→ **WRITTEN TASK A**
Translate the following sentence from the forum thread on the Japanese form 話していた below into French: "Let's say that we're talking about two other people that were once talking too."
→ **WRITTEN TASK B**
Continue the forum thread below on the Japanese form 話していた, picking up right after the passage it ends with.

→ **DOCUMENT SEGMENT**
# # #
# 話していた



## 2PieRad

Hi, regarding this form of past tense, how far "back" into the past can it be used? It's also the past tense equivalent of -ている, right? (I learned this on audio, so I can't be sure of it.)

For example, 話していた（です）. From my limited understanding, this generally means _I was just in the process of talking (about...)_ Any further into the past, (a few hours, a few days) and you'd have to use something like 話しました, right? Would the ていた form be used in any other situation?

Thanks


----------



## Ume

There's nothing complicated.

Tom and John were talking about the history of Japan "*one minute ago / an hour ago / this morning / yesterday / when I saw them ten years ago*".

トムとジョンは、*１分前／１時間前／今朝／昨日／私が10年前に会ったとき*、日本の歴史について話していました。


----------



## Wacky...

What if you were not going to mention the time they were talking about the history of Japan? Would you say,  トムとジョンは、日本の歴史について話していました。or just, トムとジョンは、日本の歴史について話しました。.
What's the difference between 話していました and 話しました?
Does 話していました correspond to "were talking";
and 話しました to "talked?"


----------



## Ume

トムとジョンは、日本の歴史について話していました。＝Tom and John were talking about the history of Japan.

トムとジョンは、日本の歴史について話しました。＝Tom and John talked about the history of Japan.


----------



## Demurral

Hi!

I'm young, yes, and anybody would never think about me as a linguistic sage buuuuut... Languages are alive and they all have their own likes. Besides "time" is so "unmeasurable" (a spanish "15 days" becomes a german "14 days", for example...).

so...if you want to learn how to use better verb tenses you can't do anything but hear a loooot and put in context!! 


hope you like my advise (and follow it!! ^^)


----------



## 2PieRad

Thanks again for clearing it up.


----------



## Demurral

Hi! I've recently discovered a "use" of shite ita^^.

Maybe it's a "discovering" because of my "Spanish" brain but...

Let's say that we're talking about two other people that were once talking too.

In Spanish ( don't know if also in English) it would be OK to say  "they talked about X" (hablaban de X). But in Japanese, it's used 話していた　(they were talking, estaban hablando de). 

 Let's say that in Spanish (maybe also in English) you can (usually) use de past  simple to describe an action that was still taking place (that was "continuous"), but in Japanese you have a more hard rules, and it has to be use the continuous if the actions is continuous...


It's very complicated to explain this sort of things, isn't it?

 
See you


----------



## xBlackWolfx

Wacky... said:


> What if you were not going to mention the time they were talking about the history of Japan? Would you say, トムとジョンは、日本の歴史について話していました。or just, トムとジョンは、日本の歴史について話しました。.
# # #
→ **EXTRACTED RECORDS**
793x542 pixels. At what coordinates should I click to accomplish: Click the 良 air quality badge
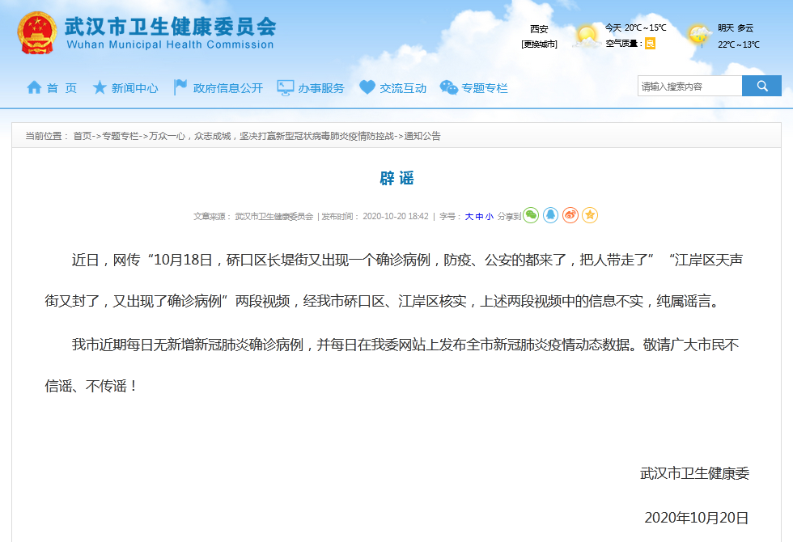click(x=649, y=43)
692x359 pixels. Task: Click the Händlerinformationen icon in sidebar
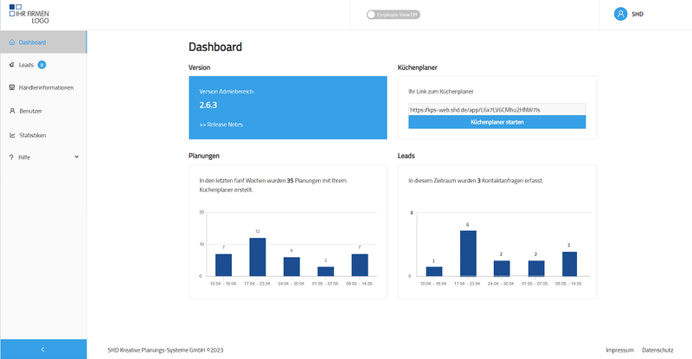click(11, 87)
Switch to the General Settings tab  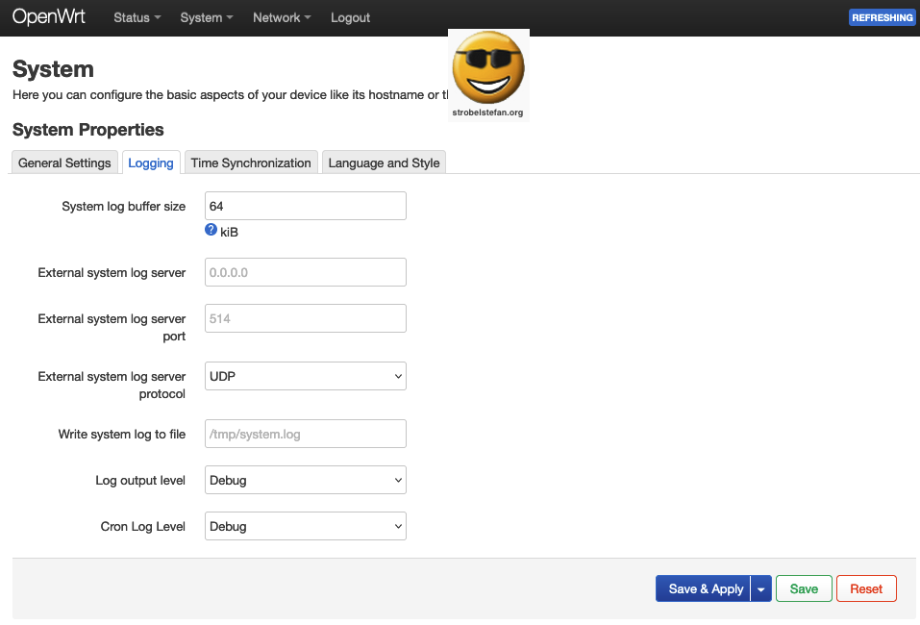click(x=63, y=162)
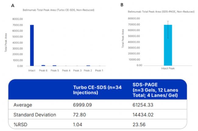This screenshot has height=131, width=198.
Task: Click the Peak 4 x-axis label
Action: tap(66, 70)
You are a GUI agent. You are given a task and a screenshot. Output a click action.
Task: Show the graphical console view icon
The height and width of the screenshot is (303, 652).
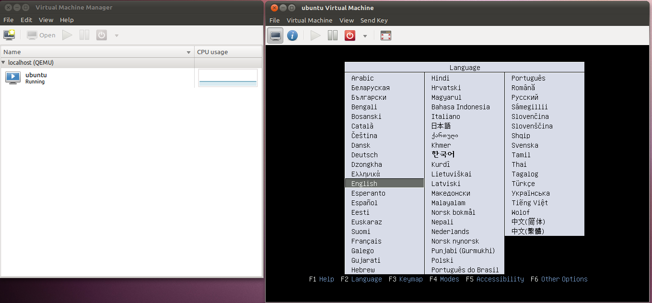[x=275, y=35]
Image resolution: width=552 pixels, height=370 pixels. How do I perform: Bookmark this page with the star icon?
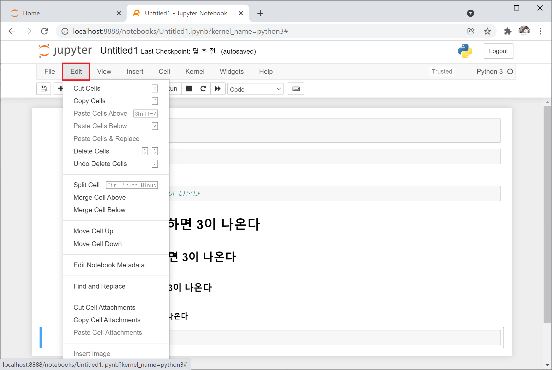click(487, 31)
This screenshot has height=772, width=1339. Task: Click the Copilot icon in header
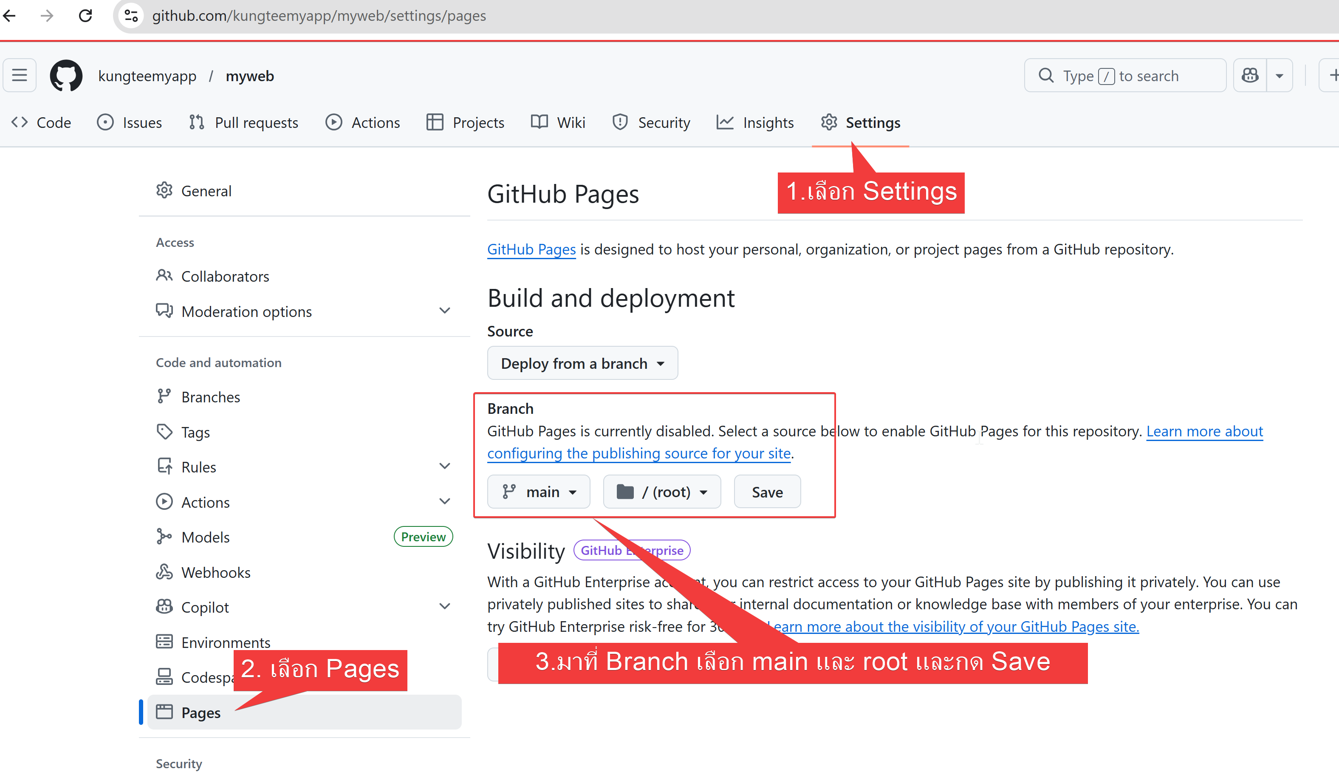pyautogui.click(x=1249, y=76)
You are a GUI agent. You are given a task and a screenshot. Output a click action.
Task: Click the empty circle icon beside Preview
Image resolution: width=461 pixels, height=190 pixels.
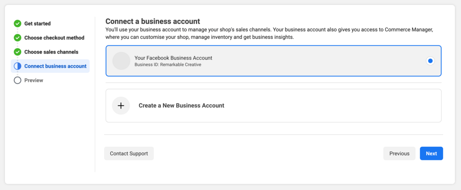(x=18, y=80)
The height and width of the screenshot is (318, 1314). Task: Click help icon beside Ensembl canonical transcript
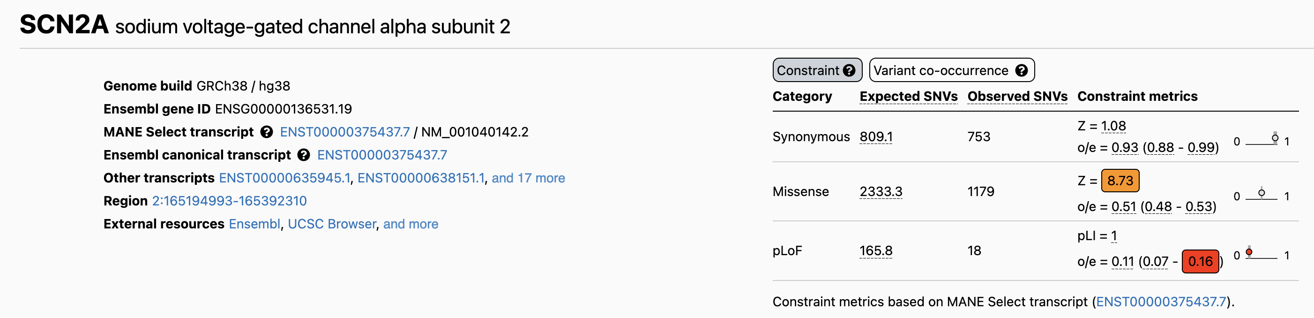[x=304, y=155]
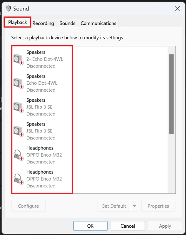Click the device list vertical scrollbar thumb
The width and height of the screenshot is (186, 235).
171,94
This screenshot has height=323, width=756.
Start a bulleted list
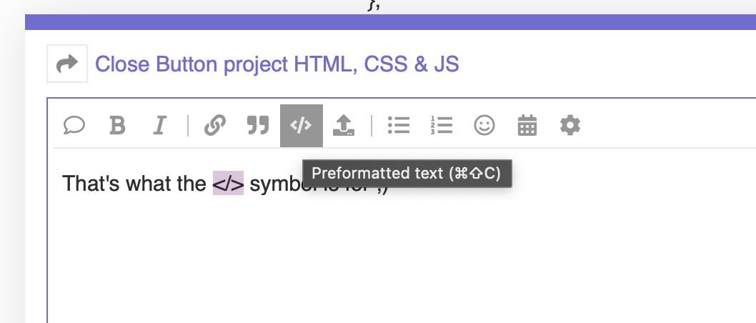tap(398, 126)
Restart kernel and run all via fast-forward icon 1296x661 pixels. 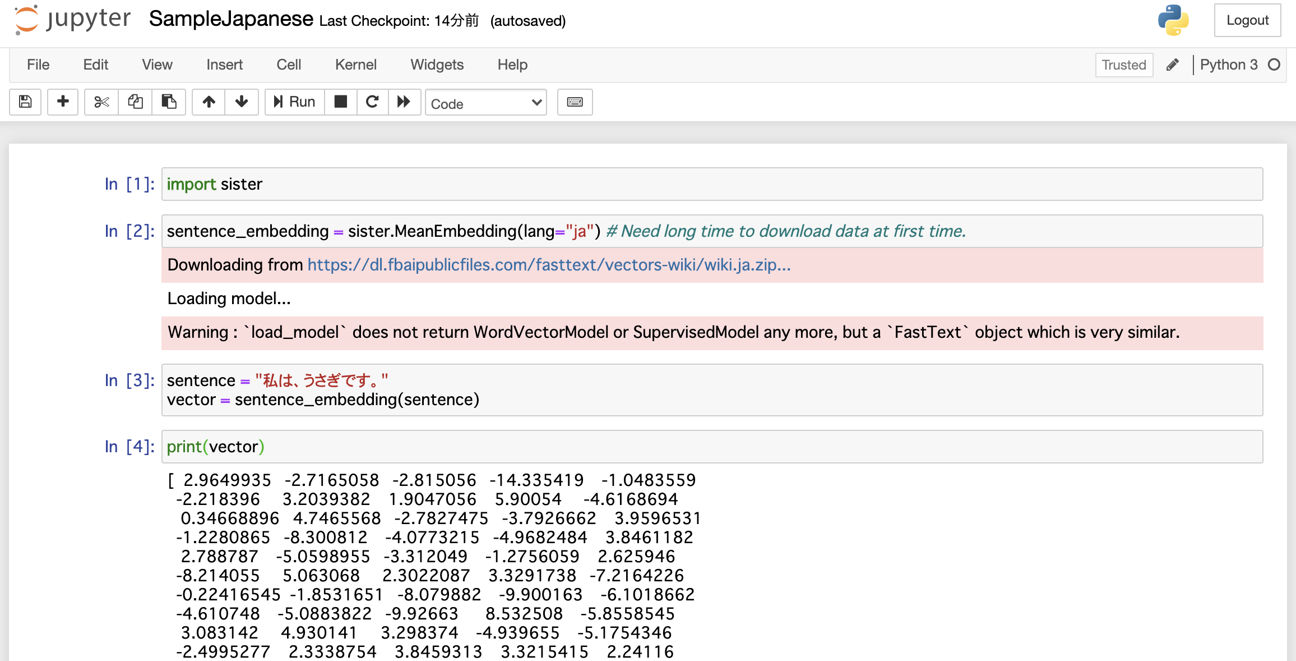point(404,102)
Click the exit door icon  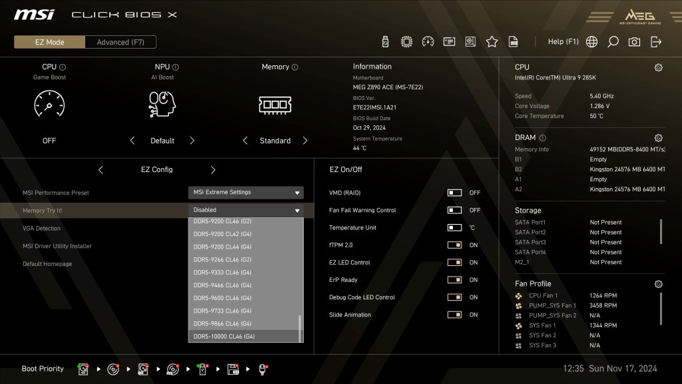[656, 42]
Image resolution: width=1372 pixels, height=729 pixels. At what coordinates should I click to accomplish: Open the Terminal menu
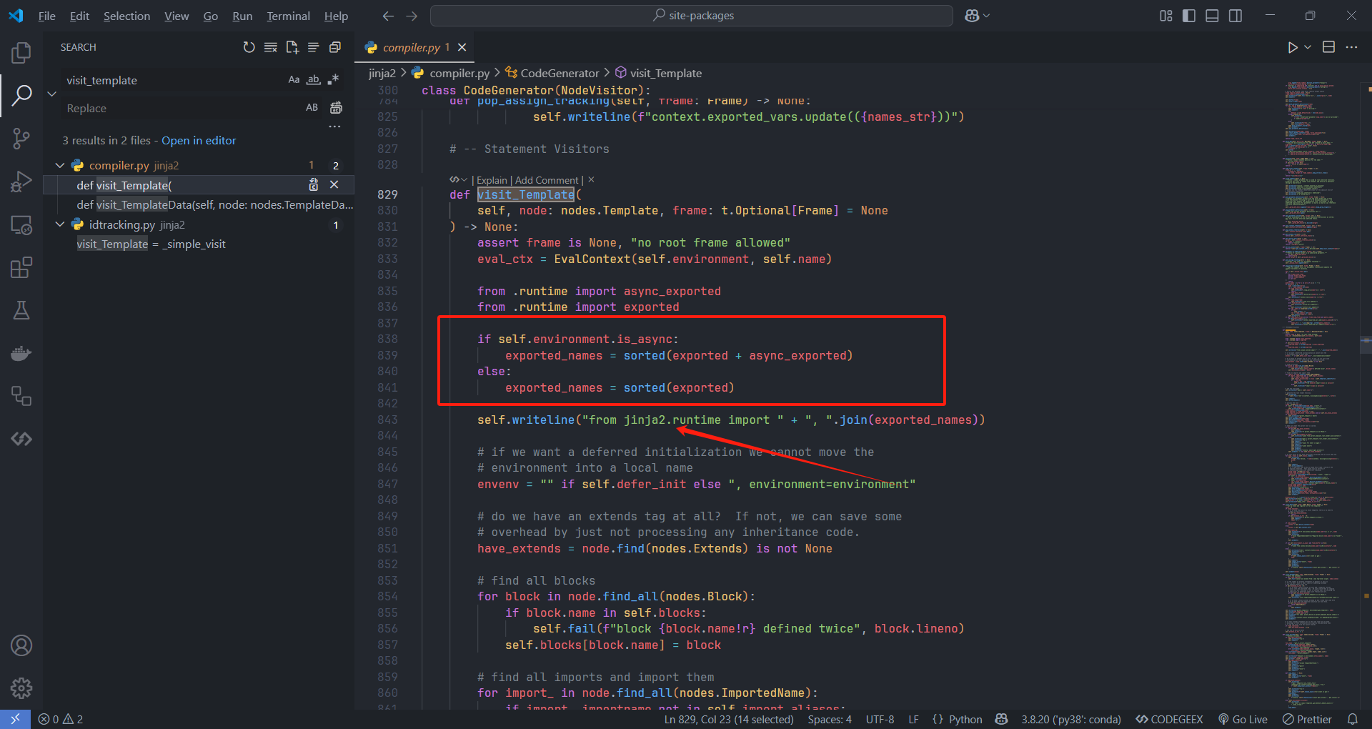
# # #
→ **ANSWER A**
Disons que nous parlons de deux autres personnes qui, autrefois, étaient elles aussi en train de parler.

→ **ANSWER B**
> What's the difference between 話していました and 話しました?
> Does 話していました correspond to "were talking";
> and 話しました to "talked?"


 
It has no grammatical difference, Japanese talk differntly to people they are unfamiliar with or are 'outside their group'. You do this by affixing ーいます　to the end of a word. So 話す when spoken to a stranger is 話します　The past tense is of course ーいました. The -te form has no alternate form, so it stays the same, meaning that 話している　becomes 話しています.

There is no difference in meaning, just politeness level.

Since I'm not familiar with your native language, I cant give you an example you could understand easily, but in European languages, they do something similar. The difference is that Japanese alter their verb and use different pronouns while Europeans just use a more polite form of 'you'. 

Japanese however also use different pronouns based on their gender. But this is a purely cultural thing that has no gramatical reinforcement and tends to change from year to year. For example, 私　is normally given as a gender-neutral word for 'I' but I believe it's becoming more and more of a purely female word now (when pronounced as わたし　anyway, わたくし　is still gender-neutral I believe). This is what wikipedia says if you look on their article about pronouns.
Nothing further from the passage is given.